Instructions for the task:
Every line from the top of the material through the line holding "[Incline] (317, 2562)" should be copied exactly, and only those lines.

Given entries:
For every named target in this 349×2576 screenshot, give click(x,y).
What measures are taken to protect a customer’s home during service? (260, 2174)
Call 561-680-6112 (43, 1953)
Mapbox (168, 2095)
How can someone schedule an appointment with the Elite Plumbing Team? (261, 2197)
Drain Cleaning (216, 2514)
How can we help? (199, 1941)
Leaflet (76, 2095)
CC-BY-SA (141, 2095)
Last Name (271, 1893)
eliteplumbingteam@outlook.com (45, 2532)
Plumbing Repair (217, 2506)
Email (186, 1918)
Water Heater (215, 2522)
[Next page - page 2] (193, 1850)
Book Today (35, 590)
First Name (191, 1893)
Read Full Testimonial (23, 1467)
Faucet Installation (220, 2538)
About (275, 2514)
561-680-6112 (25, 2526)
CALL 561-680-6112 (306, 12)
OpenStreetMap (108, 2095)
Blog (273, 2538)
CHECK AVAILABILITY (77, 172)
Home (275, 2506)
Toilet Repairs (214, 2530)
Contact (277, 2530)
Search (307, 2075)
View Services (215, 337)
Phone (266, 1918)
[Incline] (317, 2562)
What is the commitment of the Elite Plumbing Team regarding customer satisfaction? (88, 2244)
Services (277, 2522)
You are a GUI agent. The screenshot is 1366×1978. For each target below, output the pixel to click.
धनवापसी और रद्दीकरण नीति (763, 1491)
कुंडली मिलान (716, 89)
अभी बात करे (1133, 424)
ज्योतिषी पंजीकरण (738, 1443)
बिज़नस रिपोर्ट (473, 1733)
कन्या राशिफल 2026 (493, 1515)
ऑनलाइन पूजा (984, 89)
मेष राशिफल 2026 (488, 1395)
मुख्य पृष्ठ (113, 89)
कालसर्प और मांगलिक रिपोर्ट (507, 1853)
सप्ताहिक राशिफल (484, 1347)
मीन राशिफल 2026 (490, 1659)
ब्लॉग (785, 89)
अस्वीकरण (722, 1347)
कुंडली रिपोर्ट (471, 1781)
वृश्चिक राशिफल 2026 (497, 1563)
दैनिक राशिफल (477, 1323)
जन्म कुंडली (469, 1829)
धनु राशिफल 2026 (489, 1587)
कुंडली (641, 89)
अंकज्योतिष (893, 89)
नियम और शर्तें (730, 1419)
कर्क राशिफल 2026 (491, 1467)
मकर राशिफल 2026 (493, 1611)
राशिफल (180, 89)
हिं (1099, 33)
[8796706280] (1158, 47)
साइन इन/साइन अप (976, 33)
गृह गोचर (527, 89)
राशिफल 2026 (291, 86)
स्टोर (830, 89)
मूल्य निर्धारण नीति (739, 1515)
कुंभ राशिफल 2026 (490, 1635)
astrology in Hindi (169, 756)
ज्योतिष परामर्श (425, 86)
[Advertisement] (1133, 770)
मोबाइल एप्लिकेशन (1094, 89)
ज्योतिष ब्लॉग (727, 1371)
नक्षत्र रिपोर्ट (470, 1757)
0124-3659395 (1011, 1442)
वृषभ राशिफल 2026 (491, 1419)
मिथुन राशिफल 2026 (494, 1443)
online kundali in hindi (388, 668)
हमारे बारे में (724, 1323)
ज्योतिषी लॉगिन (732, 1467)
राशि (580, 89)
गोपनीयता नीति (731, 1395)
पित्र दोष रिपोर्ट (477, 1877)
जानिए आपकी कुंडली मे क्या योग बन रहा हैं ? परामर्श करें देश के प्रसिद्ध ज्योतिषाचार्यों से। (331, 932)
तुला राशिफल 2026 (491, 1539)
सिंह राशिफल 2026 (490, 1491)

Task result:
For every named target in this 349×2576 screenshot, give click(x,y).
What measures are taken to protect a customer’s home during service? (260, 2174)
Call 561-680-6112 (43, 1953)
Mapbox (168, 2095)
How can someone schedule an appointment with the Elite Plumbing Team? (261, 2197)
Drain Cleaning (216, 2514)
How can we help? (199, 1941)
Leaflet (76, 2095)
CC-BY-SA (141, 2095)
Last Name (271, 1893)
eliteplumbingteam@outlook.com (45, 2532)
Plumbing Repair (217, 2506)
Email (186, 1918)
Water Heater (215, 2522)
[Next page - page 2] (193, 1850)
Book Today (35, 590)
First Name (191, 1893)
Read Full Testimonial (23, 1467)
Faucet Installation (220, 2538)
About (275, 2514)
561-680-6112 (25, 2526)
CALL 561-680-6112 (306, 12)
OpenStreetMap (108, 2095)
Blog (273, 2538)
CHECK AVAILABILITY (77, 172)
Home (275, 2506)
Toilet Repairs (214, 2530)
Contact (277, 2530)
Search (307, 2075)
View Services (215, 337)
Phone (266, 1918)
[Incline] (317, 2562)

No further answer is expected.